┌─ Page

Option 2: Checkpoint Coordinator maintains the finish status separately

If triggering one task fails due to the task finished in advance, what we need to is to report an empty state for this task and re-trigger its descendant tasks. The first action is simple to achieve since the state is empty and the core is how to notify the descendant tasks. For option 1 we have to go via JobMaster since when the task report FINISH the channels to the descendant tasks have already been closed by emitting EndOfPartition.

Therefore, another option is to not reuse the tasks' FINISH status and introduce another report before emitting EndOfPartition. As shown in Figure 2, we could make StreamTask report to CheckpointCoordinator about its going to finish. CheckpointCoordinator would marked the task as finished immediately when received the report, and reply the tasks with the pending checkpoints that do not trigger it successfully. The StreamTask would then broadcast corresponding barriers to the descendant tasks as normal checkpoints. 

Compare to the first option, this option introduces a new RPC and asks CheckpointCoordinator to maintain a set of finished tasks. CheckpointCoordinator also need to remove the tasks from the set if it restarted. However, the maintained set could be discarded on JobMaster Failover, which decrease the complexity. Besides, this option avoid the cascade finish problem. 

For the first version we would go with the option 1 to avoid complex implementation involving new RPC and duplicate finished state.

Extend the task Barrier Alignment

On the task side, we also need to modify the task barrier alignment mechanism to support the cases that some precedent tasks are finished. In this case, the downstream task would receive the EndOfPartition messages from the input channels.

...

Operator state

There are a few scenarios in which operator states are used in combination with an additional implicit contract on data distribution. Those implicit contracts might not hold in case we restore state with partially finished operators. Therefore we would like to discuss how we want to use the operator state in combination with finished tasks.

BroadcastState

In case of broadcast state all operators snapshot their state. The assumption is that every such state is equal and can be used when restoring for any given subtask. We want to leverage that property and when restoring with some subtasks finished, we would use any of the non-empty state (taken for any running subtask).

UnionListState

The UnioinListState is more complex. A common usage pattern is to implement a "broadcast" state by storing state on a single subtask.  Afterwards, when initializing subtasks the single copy of the state would be distributed to all subtasks. Another common pattern is to use a UnionListState to create a global view. It is used for example to share information about offsets of partitions which has been consumed so far. This lets us restart from the given offset if after restore a partition is assigned to a different subtask than originally. Such a logic can only be implemented with a merged state of all original subtasks If a part of subtasks are finished and we only keep the remaining state in the checkpoint. This can obviously loose important bit of information, or even the entire state in case of described implementation of broadcast state. However, since the UnionListState is on the way to be deprecated and replaced by the OperatorCoordinator.

└─
┌─ Data to process

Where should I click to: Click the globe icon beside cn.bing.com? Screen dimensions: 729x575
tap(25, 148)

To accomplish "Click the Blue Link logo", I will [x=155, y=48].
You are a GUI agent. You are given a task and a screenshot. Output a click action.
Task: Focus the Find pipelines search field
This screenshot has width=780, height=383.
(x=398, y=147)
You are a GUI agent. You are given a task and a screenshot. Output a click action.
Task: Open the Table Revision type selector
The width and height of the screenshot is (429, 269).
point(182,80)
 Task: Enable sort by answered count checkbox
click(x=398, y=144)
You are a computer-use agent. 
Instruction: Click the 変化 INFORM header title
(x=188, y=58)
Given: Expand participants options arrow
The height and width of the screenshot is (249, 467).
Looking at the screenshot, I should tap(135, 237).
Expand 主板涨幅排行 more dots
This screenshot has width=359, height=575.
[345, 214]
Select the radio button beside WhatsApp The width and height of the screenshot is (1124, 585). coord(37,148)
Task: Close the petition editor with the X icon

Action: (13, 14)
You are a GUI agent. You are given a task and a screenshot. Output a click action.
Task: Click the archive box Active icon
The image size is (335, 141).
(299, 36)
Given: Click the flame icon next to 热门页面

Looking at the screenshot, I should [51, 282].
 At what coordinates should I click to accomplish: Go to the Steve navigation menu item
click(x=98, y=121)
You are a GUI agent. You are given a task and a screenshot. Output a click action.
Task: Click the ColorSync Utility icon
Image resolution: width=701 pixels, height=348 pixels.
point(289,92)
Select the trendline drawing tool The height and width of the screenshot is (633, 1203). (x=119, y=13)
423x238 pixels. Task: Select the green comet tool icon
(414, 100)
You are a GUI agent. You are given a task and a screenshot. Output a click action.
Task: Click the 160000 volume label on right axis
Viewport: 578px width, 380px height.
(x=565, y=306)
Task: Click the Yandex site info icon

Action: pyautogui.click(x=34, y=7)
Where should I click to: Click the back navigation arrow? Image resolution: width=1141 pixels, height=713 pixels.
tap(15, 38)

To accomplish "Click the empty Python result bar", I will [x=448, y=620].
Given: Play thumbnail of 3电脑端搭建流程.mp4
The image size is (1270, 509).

└─

**Exercises**:
**a.** In the text on checkpoints with finished tasks, translate this sentence into Spanish: "The StreamTask would then broadcast corresponding barriers to the descendant tasks as normal checkpoints."
**b.** Format the rows from the line with "You are a computer-use agent." up to and including the line with "(x=188, y=58)" as a Markdown table with the columns Position and Text, one line per table row and no blank lines.

**Solutions to each task**:
**a.** Luego, el StreamTask difundiría las barreras correspondientes a las tareas descendientes como checkpoints normales.

**b.**
| Position | Text |
|---|---|
| 1 | You are a computer-use agent.  |
| 2 | Instruction: Click the 変化 INFORM header title |
| 3 | (x=188, y=58) |